Business magnate Warren Buffett just made two investments in fintech sectors [Wall Street Journal]
Business tycoon Warren Buffett reportedly just invested roughly US$600 million in two fintech companies through his investment firm Berkshire Hathaway in the last few months. The move is unlike Buffett as he has stated previously that he preferred investing in established “blue chip” brands to tech firms in their early stage.
The two fintech companies are Brazil-based payment processor that recently went public, StoneCo and India-based payment services company Paytm. Both investments were led by top Berkshire fund manager Todd Combs with a total of US$300 million stakes taken from the two fintech companies focused on emerging market.
Berkshire’s only investment in the tech world is in Apple.
Coinbase just raised US$300M, aimed at global expansion [Forbes]
San Fransisco-based bitcoin exchange and wallet provider Coinbase has raised US$300 million investment, valuing it at US$8 billion. The funding round was led by Tiger Global Management, with participation from Y Combinator Continuity, Wellington Management, Andreessen Horowitz, and Polychain.
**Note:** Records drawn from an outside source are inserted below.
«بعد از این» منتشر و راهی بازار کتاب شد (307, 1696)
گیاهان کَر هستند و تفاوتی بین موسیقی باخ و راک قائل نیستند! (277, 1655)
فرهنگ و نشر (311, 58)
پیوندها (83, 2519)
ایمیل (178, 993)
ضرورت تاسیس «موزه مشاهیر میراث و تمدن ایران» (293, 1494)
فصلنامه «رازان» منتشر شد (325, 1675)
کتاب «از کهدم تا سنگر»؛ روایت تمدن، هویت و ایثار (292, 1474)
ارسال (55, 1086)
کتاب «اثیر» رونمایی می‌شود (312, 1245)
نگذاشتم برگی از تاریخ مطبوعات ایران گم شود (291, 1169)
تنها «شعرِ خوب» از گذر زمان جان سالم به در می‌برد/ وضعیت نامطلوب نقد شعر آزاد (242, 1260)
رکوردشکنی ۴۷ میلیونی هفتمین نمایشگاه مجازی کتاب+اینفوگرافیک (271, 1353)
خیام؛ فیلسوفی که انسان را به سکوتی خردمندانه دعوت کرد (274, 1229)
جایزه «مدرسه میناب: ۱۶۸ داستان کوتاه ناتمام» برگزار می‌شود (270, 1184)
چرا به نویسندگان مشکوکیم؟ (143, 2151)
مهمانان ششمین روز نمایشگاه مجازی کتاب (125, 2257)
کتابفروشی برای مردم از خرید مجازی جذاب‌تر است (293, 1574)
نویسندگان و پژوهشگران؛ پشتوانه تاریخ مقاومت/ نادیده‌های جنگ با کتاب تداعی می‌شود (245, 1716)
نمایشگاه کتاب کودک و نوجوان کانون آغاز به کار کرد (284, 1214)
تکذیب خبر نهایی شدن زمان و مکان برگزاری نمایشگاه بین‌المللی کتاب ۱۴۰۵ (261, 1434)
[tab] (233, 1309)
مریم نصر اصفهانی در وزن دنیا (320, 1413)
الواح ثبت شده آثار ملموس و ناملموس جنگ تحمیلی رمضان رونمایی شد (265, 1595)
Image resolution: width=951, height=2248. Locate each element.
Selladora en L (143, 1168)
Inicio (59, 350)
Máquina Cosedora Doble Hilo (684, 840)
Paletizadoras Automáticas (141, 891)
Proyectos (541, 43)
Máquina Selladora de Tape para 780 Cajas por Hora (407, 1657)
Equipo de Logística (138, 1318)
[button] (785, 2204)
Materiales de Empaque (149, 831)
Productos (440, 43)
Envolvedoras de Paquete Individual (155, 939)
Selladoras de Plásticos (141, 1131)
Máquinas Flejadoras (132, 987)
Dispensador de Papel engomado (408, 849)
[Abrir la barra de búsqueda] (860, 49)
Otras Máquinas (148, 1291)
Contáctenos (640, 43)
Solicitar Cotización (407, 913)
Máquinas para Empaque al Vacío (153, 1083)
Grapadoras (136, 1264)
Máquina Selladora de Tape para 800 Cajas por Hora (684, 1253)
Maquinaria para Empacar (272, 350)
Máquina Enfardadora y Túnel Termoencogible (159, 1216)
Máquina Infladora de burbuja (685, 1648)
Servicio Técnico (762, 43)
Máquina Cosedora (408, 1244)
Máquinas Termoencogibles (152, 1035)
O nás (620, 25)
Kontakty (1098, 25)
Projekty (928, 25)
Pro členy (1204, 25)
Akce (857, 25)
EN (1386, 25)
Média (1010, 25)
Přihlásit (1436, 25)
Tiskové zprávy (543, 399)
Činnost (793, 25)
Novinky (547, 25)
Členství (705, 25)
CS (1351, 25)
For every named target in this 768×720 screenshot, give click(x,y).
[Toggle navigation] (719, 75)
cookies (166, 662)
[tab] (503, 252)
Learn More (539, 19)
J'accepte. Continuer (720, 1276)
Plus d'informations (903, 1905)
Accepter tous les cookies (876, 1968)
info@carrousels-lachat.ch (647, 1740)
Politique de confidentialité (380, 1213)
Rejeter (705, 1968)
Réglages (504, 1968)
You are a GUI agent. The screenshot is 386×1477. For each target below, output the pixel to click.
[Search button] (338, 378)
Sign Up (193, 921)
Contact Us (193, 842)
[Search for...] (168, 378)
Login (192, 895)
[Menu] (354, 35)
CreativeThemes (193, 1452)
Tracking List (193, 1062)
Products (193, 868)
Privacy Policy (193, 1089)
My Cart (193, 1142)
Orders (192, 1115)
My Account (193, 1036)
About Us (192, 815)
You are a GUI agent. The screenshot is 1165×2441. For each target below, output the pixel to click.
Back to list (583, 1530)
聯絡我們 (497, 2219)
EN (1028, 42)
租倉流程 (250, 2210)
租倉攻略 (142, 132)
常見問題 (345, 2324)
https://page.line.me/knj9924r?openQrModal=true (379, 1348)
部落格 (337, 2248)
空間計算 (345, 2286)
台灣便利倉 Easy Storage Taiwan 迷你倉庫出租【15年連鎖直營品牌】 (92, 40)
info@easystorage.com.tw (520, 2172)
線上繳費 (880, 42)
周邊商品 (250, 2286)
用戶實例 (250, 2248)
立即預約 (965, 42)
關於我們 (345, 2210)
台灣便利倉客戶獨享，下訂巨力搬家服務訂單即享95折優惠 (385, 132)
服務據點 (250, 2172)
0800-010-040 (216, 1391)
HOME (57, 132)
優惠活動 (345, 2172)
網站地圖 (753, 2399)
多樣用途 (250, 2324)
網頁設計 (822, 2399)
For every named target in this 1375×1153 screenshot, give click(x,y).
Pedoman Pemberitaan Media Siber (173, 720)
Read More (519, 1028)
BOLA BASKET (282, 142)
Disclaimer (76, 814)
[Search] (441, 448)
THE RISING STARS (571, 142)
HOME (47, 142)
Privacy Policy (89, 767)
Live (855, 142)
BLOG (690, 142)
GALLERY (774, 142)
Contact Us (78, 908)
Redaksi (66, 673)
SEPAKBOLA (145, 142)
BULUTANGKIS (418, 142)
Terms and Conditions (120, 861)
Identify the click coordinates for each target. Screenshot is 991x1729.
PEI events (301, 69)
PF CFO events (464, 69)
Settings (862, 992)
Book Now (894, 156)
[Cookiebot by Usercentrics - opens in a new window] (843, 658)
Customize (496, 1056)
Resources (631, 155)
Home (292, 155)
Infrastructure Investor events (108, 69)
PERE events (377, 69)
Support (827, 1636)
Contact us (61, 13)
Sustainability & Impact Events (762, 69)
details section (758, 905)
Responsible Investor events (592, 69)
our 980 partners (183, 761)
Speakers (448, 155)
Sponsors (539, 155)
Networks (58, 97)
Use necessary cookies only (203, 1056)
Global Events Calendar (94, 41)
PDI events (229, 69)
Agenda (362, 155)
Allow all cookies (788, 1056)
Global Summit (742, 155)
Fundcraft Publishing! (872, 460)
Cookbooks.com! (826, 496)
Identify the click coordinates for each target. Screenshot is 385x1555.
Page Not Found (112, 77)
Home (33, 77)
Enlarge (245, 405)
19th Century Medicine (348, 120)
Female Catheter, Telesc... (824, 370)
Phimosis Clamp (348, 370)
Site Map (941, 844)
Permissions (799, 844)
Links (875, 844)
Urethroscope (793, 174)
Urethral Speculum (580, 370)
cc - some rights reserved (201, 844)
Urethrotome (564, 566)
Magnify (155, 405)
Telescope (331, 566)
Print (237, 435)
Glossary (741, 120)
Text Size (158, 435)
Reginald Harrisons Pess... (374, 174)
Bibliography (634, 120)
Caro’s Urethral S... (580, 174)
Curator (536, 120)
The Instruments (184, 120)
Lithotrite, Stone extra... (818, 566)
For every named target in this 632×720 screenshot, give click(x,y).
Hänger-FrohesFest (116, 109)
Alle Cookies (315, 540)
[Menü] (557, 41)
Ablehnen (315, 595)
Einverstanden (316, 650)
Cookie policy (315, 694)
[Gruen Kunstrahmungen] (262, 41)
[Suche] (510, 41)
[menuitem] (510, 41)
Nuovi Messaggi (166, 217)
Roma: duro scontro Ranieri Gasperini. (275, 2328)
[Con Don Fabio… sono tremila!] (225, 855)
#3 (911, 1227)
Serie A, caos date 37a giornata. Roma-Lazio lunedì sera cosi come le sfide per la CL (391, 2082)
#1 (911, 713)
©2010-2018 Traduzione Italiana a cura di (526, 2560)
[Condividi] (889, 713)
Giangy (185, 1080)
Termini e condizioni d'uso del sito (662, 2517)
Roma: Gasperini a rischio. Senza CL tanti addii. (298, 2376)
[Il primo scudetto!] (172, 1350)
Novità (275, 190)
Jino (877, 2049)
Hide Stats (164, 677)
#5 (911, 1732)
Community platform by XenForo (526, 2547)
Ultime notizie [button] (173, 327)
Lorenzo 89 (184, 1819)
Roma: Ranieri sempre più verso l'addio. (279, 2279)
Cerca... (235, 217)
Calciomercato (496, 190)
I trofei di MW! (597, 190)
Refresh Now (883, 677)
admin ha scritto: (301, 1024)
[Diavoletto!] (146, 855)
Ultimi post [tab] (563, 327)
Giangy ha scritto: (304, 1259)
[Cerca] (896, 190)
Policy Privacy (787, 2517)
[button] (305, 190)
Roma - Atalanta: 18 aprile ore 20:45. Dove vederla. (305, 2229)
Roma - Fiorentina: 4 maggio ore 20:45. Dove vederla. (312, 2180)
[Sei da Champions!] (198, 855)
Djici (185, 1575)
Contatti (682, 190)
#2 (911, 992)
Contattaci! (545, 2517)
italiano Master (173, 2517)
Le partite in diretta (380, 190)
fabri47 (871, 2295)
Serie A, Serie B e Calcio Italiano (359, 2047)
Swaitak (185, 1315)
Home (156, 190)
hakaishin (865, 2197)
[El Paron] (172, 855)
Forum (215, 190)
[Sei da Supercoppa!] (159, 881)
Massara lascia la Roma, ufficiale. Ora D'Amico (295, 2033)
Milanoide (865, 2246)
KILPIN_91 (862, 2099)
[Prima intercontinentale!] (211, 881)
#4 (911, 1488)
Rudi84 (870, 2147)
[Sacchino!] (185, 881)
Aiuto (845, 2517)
Coinbase has released a statement that it seeks to solve many big issues in bitcoin and cryptocurrency sector. Specifically, it wants to use the cash to address the root of bitcoin’s problems and ”accelerate the adoption of cryptocurrencies and digital assets” by focusing on global expansion, growing the number of cryptocurrencies it offers to its users, applications for bitcoin and cryptocurrencies, and bringing established financial institutions into the world of bitcoin.
Its new valuation makes it one of the most highly valued startups in the U.S. now. In August 2017, its valuation was at US$1.6 billion, and the new number places it higher than Slack and Instacart.
Co-founder of Chinese electric vehicle Faraday Future Nick Sampson resigned [Reuters]
Faraday Future, the electric vehicle creator from China, has confirmed on Tuesday that the company’s co-founder Nick Sampson has stepped down, just a week after the planned pay cuts and layoffs by the company to reduce operational costs.
Not only the co-founder, but the company’s senior vice president Peter Savagian has also resigned as well.
The company’s investor China’s Evergrande Health Industry Group Ltd, is reportedly behind the decision after a planned $2 billion investment from the unit of Evergrande Group went bad, causing the company to have a financial difficulty.
“The investor has intervened in the company’s capital planning and is preventing FF from utilising our assets, which requires FF to take some very difficult yet necessary actions,” the company said, claiming that it will anticipate the furlough to last through the end of December 2018.
Also Read: PropertyGuru raises US$144M from KKR
Singapore-based fintechs GoBear and CredoLab work together to reach untapped customer in SE Asian markets [Press Release]
Two Singaporean fintech companies, CredoLab and GoBear; have announced partnership to launch Easy Apply, an integrated app that claimed to have a faster and and higher approval rates for credit cards, loans and other forms of unsecured credit. The app works by allowing banks and financial institutions as well as lenders to give credit extension for a larger pool of customers while keeping risks in check.
The Easy Apply app will be launched across four of the largest underbanked markets in Southeast Asia, which are Indonesia, Philippines, Thailand and Vietnam, where many are creditworthy consumers without access to credit.
The app will utilise CredoLab’s AI based proprietary algorithms that extract and analyse over tens of thousands of data points from applicants’ smartphones, turning these completely anonymised ‘digital footprints’ into predictive credit scorecards to be used in their credit card, loan or insurance applications.
“Our partnership with CredoLab will bridge the divide between the underbanked and financial institutions by giving both parties access to the technology to create better outcomes,” said Adrian Chng, CEO of GoBear.
Indian financial research platform Sentieo raises US$19M in Series A funding [Press Release]
In a Series A funding round led by Centana Growth Partners, India-based Sentieo has raised US$19 million. The new capital will be used to expand global growth and product development.
Built by former Wall Street analysts in 2015, Sentieo is a financial research platform that utilises AI and natural language processing to surface textual and financial insights for investment management and corporate intelligence clients.
“The process of tracking an ever-increasing list of data sources is difficult, and with outdated tools, it is such a drag on performance. We built Sentieo’s AI-powered search engine to pair with our research notebook and RMS, helping clients to move from data identification to extraction and collaboration in a web-based and mobile-friendly workflow,” said Alap Shah, CEO and co-founder of Sentieo
Among Sentieo’s clients are top hedge funds and investment banks.